We are going to be using PyTorch Datasets, specifically we are going to use the `ImageFolder` so eventually, we need to get our dataset into the format of `root/class_folders/images`. 

## Creating Our Dataset

In [1]:
from pathlib import Path
import os
import shutil

In [2]:
# Data directories.
root_data_dir = Path.cwd() / "original_data"
fast_food = root_data_dir / "Fast Food Classification V2"
oxford_pets = root_data_dir / "OxfordPets"
stanford_dogs = root_data_dir / "StanfordDogs"


#### Sorting Oxford Pet Dataset

Lets now sort out how to collect each of our samples from the Oxford Pet Dataset, we are dealing with cats and dogs in this dataset, luckily the makers have given all the dog images names that start with a lower case letter, and cat images names that start with an upper case letter. 

We are going to scan the directory, if the letter is lowercase, we will create a folder for that dog type, then fill it with all of the images of that class of dog. 

In [7]:
def collect_class_names(source_dir):
    class_names = []
    for dir_object in os.scandir(source_dir):
        if dir_object.name[0].islower():
            name = dir_object.name.split('_')[:-1]
            name = "_".join(name)
            class_names.append(name)
    return class_names

def create_dirs(class_names:list, source_folder:Path, destination_folder:Path):
    for class_name in class_names:
        
        class_dir = destination_folder / class_name
        if not ((destination_folder / class_name).is_dir()):
            os.mkdir(class_dir)

        for img_path in os.listdir(source_folder):
            if class_name in img_path:
                shutil.move(source_folder / img_path, destination_folder / class_name)

source_dir = oxford_pets / "images"
destination_dir = Path("./data/")
class_names = collect_class_names(source_dir)
create_dirs(class_names, source_dir, destination_dir)




Okay so we have now got a certain amount of our dog data into class folders.
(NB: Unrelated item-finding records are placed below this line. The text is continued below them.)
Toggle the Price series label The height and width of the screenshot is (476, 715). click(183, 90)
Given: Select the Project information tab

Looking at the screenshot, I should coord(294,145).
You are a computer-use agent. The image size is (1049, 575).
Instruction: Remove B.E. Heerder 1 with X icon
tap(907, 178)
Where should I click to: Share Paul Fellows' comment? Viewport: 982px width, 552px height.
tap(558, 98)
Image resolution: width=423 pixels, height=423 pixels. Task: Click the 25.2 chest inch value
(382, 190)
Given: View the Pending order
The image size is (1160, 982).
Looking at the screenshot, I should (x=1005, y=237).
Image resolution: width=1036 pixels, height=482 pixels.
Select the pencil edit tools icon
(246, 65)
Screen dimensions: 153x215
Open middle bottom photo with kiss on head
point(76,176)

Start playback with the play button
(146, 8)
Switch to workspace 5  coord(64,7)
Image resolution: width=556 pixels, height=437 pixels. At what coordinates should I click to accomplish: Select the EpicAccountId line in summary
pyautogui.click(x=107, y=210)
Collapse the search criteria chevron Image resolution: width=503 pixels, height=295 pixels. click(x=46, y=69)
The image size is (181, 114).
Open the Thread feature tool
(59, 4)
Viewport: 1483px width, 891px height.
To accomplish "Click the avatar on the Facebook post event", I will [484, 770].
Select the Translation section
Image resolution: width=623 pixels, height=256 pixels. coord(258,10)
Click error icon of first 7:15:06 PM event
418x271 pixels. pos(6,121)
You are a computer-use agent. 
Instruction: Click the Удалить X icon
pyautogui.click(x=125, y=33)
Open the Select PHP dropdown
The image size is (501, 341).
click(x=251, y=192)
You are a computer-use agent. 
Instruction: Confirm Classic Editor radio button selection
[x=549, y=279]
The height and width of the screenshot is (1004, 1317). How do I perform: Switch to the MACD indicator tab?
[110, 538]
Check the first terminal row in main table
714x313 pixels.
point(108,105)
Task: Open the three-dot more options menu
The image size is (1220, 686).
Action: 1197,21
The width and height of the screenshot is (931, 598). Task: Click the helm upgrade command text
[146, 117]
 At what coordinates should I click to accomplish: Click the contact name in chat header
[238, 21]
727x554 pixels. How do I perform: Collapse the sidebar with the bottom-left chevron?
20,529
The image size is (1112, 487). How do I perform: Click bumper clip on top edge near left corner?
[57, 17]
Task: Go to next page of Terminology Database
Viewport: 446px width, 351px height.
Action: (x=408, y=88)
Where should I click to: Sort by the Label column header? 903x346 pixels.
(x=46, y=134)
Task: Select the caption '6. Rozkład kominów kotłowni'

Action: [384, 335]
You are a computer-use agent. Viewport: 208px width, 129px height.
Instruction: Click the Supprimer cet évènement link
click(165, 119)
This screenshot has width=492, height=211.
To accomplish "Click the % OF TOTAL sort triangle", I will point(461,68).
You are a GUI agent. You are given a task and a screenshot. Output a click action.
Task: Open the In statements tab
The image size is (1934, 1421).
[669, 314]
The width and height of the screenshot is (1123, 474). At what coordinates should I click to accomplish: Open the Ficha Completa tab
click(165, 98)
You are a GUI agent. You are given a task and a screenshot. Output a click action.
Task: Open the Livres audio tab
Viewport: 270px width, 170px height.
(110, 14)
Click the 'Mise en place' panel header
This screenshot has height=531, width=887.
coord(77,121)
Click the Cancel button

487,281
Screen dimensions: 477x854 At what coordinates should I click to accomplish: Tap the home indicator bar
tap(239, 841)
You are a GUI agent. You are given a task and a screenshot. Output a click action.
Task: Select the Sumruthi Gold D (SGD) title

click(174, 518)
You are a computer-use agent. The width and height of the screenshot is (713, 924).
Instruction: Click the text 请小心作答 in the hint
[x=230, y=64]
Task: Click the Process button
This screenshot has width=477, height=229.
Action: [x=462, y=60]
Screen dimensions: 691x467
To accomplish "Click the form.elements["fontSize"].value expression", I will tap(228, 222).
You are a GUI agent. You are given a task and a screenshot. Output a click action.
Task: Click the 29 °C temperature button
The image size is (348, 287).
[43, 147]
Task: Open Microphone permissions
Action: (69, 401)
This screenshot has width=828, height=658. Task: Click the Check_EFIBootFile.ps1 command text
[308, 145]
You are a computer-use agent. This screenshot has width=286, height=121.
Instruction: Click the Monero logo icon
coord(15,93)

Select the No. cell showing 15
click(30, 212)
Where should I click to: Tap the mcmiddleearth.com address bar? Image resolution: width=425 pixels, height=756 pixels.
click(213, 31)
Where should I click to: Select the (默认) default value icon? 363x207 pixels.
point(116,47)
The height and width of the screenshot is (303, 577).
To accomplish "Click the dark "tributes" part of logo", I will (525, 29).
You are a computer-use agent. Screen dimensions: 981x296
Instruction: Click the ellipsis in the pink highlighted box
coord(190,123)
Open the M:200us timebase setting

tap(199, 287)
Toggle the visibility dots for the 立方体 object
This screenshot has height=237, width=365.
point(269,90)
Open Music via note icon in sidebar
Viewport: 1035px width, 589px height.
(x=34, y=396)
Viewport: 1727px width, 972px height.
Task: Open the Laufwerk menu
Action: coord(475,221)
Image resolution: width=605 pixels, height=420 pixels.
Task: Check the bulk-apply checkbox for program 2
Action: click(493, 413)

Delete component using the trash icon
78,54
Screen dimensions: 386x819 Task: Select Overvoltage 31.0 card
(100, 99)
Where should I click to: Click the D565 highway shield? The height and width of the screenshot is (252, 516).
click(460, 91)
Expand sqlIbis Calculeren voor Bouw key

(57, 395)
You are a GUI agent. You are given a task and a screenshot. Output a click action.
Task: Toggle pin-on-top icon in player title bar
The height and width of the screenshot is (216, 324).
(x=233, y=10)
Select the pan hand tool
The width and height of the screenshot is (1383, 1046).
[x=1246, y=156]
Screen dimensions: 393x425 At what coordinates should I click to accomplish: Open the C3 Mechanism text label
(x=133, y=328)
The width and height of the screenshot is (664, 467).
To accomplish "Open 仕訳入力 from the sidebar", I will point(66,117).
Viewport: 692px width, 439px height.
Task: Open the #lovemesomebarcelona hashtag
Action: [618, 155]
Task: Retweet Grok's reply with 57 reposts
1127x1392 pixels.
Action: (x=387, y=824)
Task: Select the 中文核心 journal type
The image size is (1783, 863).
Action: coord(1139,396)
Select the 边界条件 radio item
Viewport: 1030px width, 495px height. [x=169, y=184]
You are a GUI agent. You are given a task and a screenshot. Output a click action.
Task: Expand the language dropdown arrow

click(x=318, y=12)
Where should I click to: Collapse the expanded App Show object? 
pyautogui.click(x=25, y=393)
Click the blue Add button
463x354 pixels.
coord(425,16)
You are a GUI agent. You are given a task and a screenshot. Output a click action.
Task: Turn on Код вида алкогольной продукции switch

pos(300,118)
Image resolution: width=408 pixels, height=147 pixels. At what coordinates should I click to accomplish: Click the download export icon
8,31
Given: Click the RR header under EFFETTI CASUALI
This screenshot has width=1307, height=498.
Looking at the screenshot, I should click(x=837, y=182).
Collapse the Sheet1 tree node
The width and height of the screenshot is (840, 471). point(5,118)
We can now either add the Stanford dogs to the existing folders (if we already have data for them) or we create new folders and add them there. 


#### Sorting Stanford Dogs Dataset

In [14]:
for class_folder in os.scandir(stanford_dogs / "images/Images"):
    
    # getting the class names
    class_name = class_folder.name.lower().split('-')[1:]
    class_name = "_".join(class_name)

    # checking if the class dir already exists, if not, make one
    class_dir = Path('./data/' + class_name)
    if not class_dir.is_dir():
        os.mkdir(class_dir)

    if ".DS_Store" in class_folder.path:
        continue

    for img in os.listdir(class_folder.path):
        img_path = os.path.join(class_folder.path, img)
        shutil.move(img_path, class_dir)


Okay, so we have all of our classes together. We have the different breeds of dogs and we have the photos of donuts. We have ALOT of classes, alot more than I originally expected, lets do some filtering and remove some classes then we will do some EDA.